324/68 Friday, September 5, 2025
Cybersecurity researchers at Guardio Labs have uncovered a new technique used by cybercriminals to abuse Grok, the AI assistant integrated into the X app (formerly Twitter), to bypass restrictions on posting malicious links. Malvertisers typically post enticing videos to lure victims but avoid embedding links directly in the posts to evade the platform’s blocking mechanisms. Instead, they hide the malicious link in the “From:” metadata field-a small, hidden data field beneath video posts that X’s systems do not scan for links.
The attackers then reply to the video post using another account, asking questions such as “Where is this video from?” or “What’s the link to this video?”. When Grok responds, it retrieves the hidden link from the metadata and displays it as a clickable link. This method, dubbed “Grokking”, allows scammers to effectively distribute harmful URLs to users.

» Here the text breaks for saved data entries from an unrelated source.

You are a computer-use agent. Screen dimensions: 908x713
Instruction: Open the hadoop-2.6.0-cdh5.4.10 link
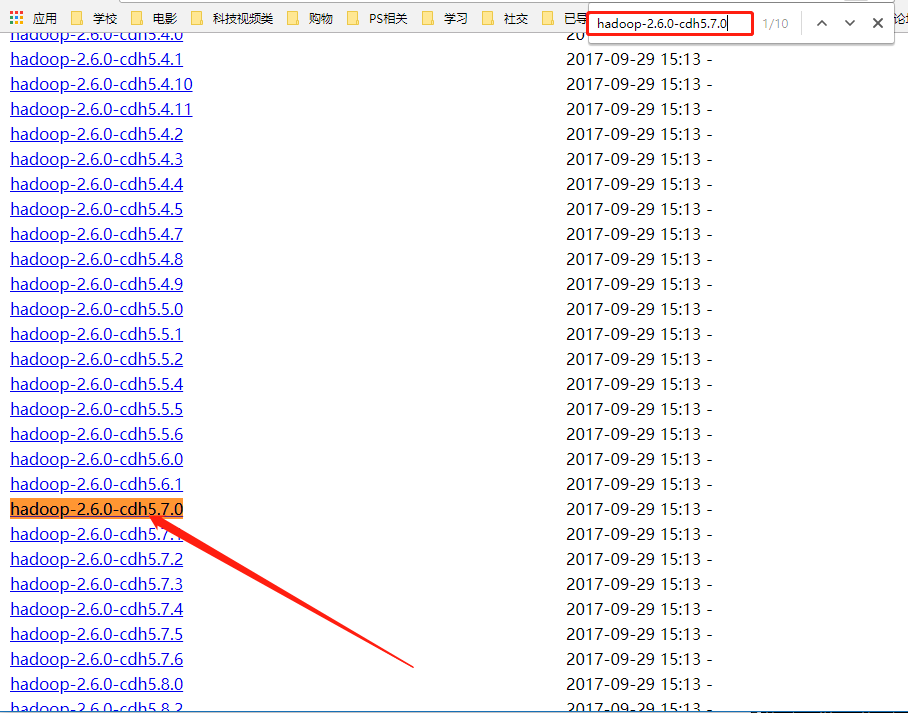click(101, 84)
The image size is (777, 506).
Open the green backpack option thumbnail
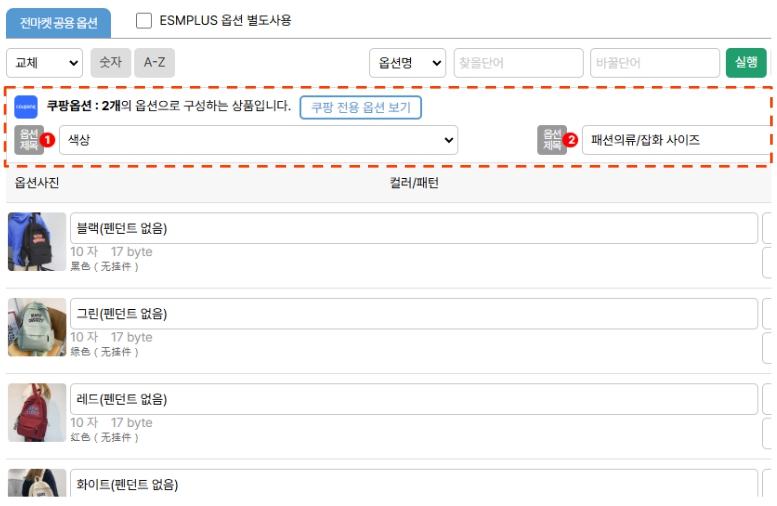pyautogui.click(x=37, y=327)

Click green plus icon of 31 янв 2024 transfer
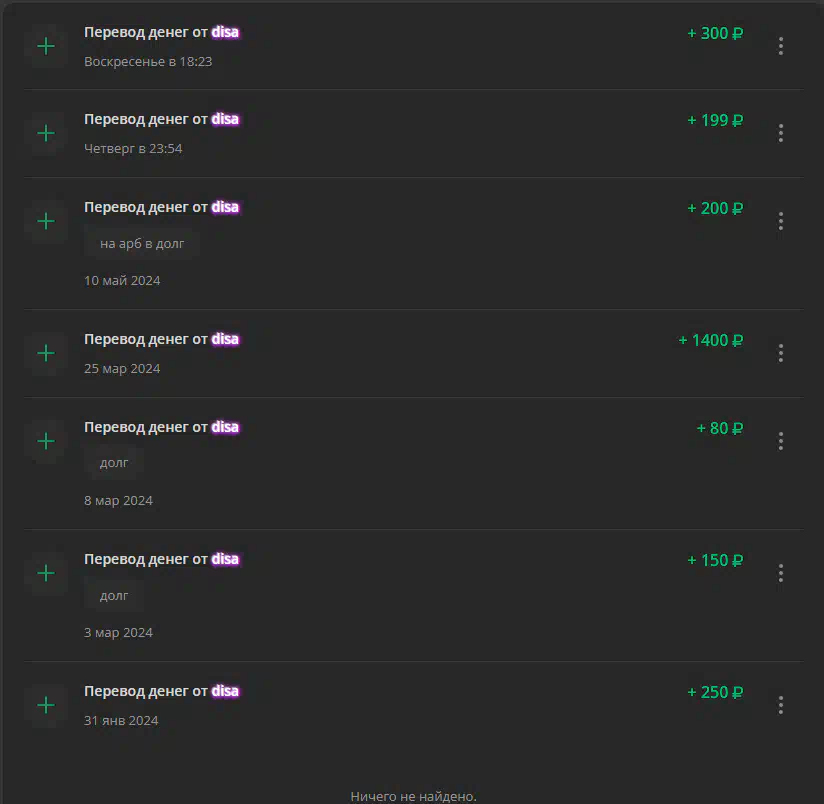[x=46, y=705]
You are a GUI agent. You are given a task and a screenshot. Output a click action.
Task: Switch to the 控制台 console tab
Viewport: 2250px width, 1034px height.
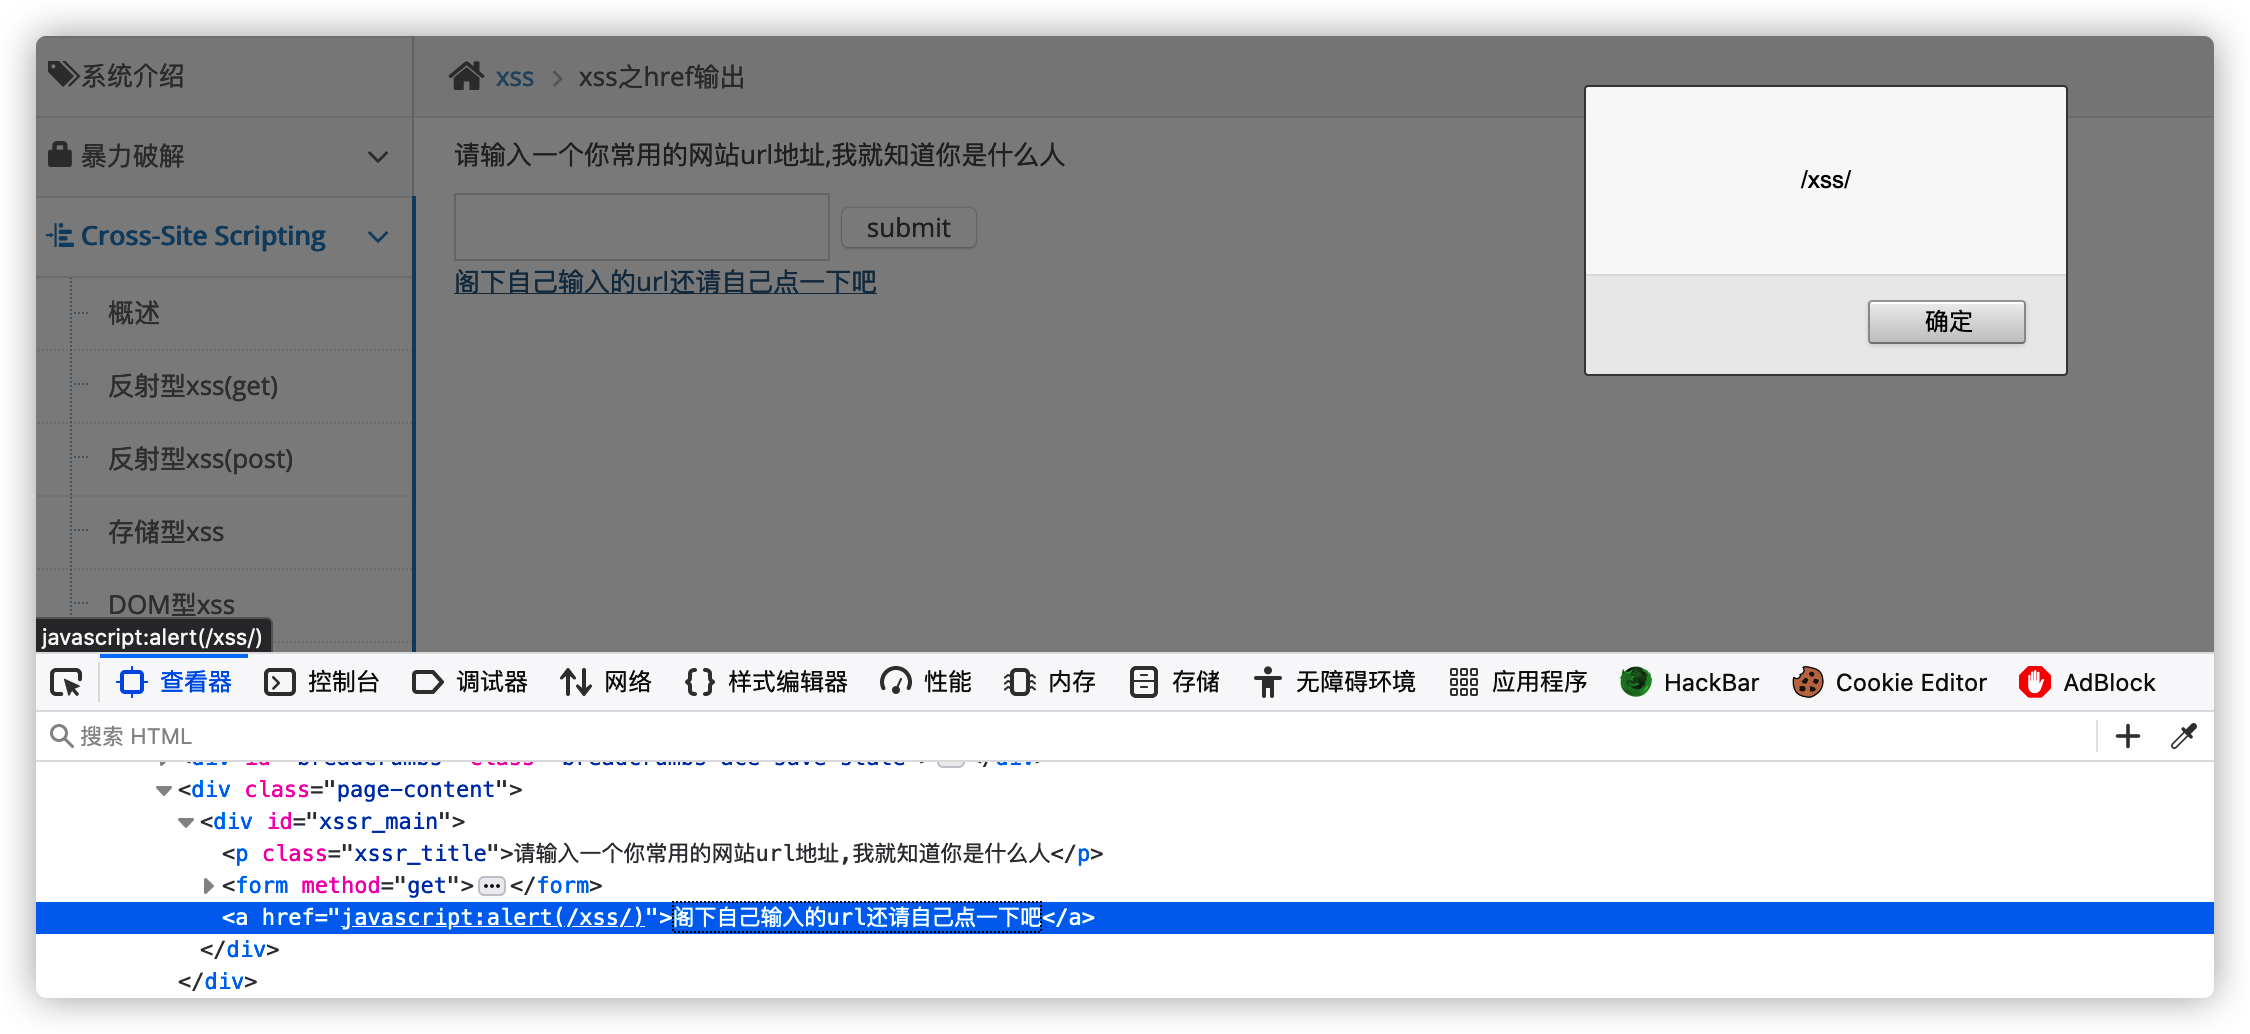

By exploiting Grok in this way, attackers not only spread malicious links widely but also lend them credibility, since the links appear in posts generated by X’s own trusted system. Researchers found that these links often lead to various scams, including phishing sites, data-stealing malware, and other forms of fraud. In some cases, these fake ads have reached millions of views. Guardio Labs reported the vulnerability to X, and fixes are underway. Recommended mitigations include scanning all metadata fields thoroughly and implementing link filtering within Grok to prevent the AI from reproducing dangerous links without verification.